Total nonfarm payroll employment increased by 638,000 in October with the unemployment rate falling to 6.9%, the U.S. Bureau of Labor Statistics (BLS) reported Friday. The improvements reflect the continued comeback of economic activity that had been slowed by the COVID-19 pandemic.
Notable job gains occurred last month in leisure and hospitality, professional and business, retail trade, and construction. However, employment in government declined.
The unemployment rate declined by 1 percentage point to 6.9%, and the number of unemployed people fell by 1.5 million to 11.1 million. Both of these measures, according to the BLS, have declined for six consecutive months but are still nearly twice their February levels—3.5% and 5.8 million, respectively.
“The strong economic rebound continues, with approximately 900,000 private-sector jobs gained back in September and again in October, and the October unemployment rate dropping a full point, to 6.9%,” said Secretary of Labor Eugene Scalia in a statement. “Labor force participation increased, and Asian, Black, and Hispanic Americans all saw substantial decreases in unemployment. The unemployment rate for adult women is now lower than for adult men. As in September, job growth would have been even higher but for declines in government jobs. Teachers’ unions take note: School closures are bad not just for students, but for workers, too.”
The number of unemployed people on temporary layoff decreased by 1.4 million to 3.2 million. This is down from the high of 18.1 million in April but still 2.4 million above February’s level. The number of permanent job losers changed little month over month, coming in at 3.7 million.
While nonfarm payroll employment saw a rise in October and has been heading in the right direction for six consecutive months, it’s still well below its February level by 10.1 million, or 6.6%. The biggest gains were seen in leisure and hospitality employment—with an increase of 271,000. This sector has added 4.8 million jobs since April, but employment is still down by 3.5 million since February.
“There is reason to be cautiously optimistic about the state of the economy—six months of expansion is good news, but the deceleration in the pace of improvement signals a slowdown,” said First American deputy chief economist Odeta Kushi. “The path of the economic recovery is beholden to the path of the virus, and COVID cases have been on the rise, indicating new restrictions may be ahead.”
Construction also added 84,000 jobs last month. According to the BLS, specialty trade contractors added jobs, both in residential (+18,000) and nonresidential (+28,000) components. Employment also was up in heavy and civil engineering construction and in construction of buildings (+19,000 each). While construction has added 789,000 jobs in the past six months, it is still down by 294,000 since prior to the COVID-19 shutdowns.

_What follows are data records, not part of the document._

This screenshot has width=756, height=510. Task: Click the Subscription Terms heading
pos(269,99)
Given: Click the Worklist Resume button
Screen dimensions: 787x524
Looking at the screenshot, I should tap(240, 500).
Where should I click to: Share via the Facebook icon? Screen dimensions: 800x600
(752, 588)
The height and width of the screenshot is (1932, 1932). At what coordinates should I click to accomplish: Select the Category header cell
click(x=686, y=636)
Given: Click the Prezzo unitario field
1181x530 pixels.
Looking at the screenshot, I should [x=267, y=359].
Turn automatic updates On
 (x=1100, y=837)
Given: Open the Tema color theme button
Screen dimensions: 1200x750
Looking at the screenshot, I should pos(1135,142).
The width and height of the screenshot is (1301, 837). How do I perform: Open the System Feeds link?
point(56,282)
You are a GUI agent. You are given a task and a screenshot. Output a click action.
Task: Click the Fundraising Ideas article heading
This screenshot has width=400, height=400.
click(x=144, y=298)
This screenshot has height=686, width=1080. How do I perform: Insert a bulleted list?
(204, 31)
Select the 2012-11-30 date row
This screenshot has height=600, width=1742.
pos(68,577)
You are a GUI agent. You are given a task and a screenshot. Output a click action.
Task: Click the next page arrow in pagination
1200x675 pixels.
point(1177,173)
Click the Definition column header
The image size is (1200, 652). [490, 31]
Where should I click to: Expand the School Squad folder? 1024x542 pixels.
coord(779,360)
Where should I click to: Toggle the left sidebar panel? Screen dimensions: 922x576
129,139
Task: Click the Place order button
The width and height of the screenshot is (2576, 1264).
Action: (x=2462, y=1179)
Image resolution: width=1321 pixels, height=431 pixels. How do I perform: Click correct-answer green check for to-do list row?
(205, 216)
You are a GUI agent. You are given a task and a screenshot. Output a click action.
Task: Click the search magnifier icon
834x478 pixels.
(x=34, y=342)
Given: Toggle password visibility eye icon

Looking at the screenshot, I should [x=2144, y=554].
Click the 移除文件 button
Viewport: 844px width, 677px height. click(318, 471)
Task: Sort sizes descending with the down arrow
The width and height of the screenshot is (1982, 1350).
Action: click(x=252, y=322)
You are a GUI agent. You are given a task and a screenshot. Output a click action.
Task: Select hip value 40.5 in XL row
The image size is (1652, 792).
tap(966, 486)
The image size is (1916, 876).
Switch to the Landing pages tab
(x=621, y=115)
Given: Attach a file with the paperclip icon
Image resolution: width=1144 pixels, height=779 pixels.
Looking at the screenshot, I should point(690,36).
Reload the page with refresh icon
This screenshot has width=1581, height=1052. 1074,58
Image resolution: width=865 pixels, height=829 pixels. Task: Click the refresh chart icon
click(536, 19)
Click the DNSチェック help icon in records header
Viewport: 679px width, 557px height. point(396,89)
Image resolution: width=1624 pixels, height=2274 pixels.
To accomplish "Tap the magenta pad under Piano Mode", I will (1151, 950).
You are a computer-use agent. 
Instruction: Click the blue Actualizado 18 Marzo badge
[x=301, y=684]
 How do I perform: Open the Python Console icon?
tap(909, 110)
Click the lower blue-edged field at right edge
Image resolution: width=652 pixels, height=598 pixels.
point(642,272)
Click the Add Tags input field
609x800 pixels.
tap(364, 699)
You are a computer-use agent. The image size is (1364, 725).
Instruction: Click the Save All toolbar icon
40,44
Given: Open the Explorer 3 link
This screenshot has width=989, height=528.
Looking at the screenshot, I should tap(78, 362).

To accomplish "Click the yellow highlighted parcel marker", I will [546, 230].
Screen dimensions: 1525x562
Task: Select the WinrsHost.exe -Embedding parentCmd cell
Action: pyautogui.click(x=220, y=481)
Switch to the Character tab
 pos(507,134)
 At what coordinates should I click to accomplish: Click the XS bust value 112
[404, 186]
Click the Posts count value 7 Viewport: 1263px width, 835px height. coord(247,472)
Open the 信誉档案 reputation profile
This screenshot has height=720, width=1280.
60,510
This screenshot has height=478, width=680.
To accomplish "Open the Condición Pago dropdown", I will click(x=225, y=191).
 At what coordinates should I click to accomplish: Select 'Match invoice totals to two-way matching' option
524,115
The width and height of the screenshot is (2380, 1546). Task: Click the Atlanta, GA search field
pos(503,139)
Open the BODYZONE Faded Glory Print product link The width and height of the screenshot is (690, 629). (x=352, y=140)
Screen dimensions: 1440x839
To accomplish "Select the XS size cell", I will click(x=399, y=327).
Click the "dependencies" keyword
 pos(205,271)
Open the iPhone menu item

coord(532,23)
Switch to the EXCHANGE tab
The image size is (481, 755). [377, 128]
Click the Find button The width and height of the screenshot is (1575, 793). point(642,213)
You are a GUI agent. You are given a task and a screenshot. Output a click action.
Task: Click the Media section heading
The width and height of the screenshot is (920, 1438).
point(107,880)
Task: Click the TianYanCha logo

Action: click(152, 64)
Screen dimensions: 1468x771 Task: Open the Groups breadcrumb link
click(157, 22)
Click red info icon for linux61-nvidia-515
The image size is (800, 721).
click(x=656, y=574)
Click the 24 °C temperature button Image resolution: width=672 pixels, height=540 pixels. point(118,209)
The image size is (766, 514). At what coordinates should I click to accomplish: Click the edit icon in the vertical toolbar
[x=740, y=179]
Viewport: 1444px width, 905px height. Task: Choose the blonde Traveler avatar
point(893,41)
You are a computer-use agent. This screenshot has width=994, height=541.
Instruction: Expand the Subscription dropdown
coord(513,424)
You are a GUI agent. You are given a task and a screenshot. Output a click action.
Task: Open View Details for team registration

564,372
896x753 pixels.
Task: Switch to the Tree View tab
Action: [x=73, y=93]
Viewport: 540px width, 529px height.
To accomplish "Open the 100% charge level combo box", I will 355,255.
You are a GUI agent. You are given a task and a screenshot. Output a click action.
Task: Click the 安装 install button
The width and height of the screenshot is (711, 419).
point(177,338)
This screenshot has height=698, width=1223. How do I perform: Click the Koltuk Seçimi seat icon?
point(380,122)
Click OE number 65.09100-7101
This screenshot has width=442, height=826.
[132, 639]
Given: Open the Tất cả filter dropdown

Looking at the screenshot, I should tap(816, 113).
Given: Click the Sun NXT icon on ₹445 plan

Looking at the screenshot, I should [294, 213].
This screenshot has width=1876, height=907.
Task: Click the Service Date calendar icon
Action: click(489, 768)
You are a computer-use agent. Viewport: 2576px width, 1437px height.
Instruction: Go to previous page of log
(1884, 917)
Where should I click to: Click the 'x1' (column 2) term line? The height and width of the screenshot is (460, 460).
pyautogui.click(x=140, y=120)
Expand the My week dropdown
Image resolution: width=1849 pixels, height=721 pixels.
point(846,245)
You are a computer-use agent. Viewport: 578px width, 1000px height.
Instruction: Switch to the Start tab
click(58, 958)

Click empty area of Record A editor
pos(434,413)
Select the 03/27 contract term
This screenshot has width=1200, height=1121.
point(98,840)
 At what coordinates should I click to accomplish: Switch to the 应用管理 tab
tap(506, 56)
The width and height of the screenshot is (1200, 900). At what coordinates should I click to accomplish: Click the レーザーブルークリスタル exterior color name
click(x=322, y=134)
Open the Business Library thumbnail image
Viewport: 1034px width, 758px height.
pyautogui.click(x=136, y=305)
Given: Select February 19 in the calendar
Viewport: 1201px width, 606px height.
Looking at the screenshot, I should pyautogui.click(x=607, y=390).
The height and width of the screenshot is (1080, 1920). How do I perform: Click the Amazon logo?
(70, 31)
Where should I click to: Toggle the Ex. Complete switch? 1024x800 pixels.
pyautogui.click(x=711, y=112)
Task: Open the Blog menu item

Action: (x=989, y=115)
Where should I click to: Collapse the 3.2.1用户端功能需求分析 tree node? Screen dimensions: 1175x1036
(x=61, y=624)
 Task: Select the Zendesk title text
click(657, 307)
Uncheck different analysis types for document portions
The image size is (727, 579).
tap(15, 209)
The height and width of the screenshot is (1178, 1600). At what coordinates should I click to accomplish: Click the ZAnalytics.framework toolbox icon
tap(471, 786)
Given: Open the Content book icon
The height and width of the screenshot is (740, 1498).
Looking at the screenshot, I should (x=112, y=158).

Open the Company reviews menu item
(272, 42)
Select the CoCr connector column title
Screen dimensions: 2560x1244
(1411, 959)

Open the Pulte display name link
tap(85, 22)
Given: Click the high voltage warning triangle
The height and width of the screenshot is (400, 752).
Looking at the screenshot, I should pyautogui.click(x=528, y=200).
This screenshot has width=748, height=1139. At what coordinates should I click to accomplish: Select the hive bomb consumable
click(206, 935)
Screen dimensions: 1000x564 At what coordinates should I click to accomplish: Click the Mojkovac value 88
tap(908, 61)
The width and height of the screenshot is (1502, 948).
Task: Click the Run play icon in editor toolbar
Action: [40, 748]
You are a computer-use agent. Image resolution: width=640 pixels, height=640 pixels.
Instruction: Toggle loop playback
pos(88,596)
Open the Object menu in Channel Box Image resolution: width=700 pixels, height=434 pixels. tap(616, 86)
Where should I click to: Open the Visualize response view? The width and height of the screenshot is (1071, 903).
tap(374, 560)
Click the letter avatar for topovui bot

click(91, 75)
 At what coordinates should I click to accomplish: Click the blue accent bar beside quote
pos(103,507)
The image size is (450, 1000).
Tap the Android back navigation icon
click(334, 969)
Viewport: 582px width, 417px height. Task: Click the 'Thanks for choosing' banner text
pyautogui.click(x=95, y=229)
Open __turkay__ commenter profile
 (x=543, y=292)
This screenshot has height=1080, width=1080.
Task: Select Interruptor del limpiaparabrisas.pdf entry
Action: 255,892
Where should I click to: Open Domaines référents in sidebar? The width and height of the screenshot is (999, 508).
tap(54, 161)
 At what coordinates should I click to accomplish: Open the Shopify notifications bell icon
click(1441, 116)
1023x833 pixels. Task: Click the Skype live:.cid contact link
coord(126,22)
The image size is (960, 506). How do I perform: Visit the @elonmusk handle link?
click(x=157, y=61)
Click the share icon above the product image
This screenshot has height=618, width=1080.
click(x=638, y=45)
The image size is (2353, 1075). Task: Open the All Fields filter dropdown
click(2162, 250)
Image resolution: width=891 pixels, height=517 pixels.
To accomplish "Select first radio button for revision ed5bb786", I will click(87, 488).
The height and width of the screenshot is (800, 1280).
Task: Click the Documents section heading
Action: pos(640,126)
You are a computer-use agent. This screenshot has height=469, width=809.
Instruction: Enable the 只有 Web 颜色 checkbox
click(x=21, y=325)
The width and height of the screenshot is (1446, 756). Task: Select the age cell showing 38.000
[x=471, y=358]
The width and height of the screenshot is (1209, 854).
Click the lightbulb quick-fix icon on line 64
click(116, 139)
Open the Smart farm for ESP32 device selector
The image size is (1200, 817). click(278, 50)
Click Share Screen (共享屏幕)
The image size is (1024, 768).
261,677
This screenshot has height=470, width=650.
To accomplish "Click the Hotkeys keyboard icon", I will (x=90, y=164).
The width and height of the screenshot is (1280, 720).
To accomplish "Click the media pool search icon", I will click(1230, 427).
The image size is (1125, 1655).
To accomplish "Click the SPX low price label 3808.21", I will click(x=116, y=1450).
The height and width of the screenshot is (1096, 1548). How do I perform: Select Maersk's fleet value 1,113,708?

“Residential building jobs initially rebounded strongly from April’s low point, which was the lowest level since 2016, and are continuing the slow increase to pre-pandemic levels. In the most recent report, jobs in residential building increased by 0.7% compared with one month ago, and hovers just 0.8% below its February level,” noted Kushi. “In September, the supply of homes for sale fell to its lowest supply level ever. Lack of available labor is one of several headwinds faced by home builders today. Today’s report is not only a signal that the broader labor market continues to rebound, but welcome news for a housing market in desperate need of more supply.”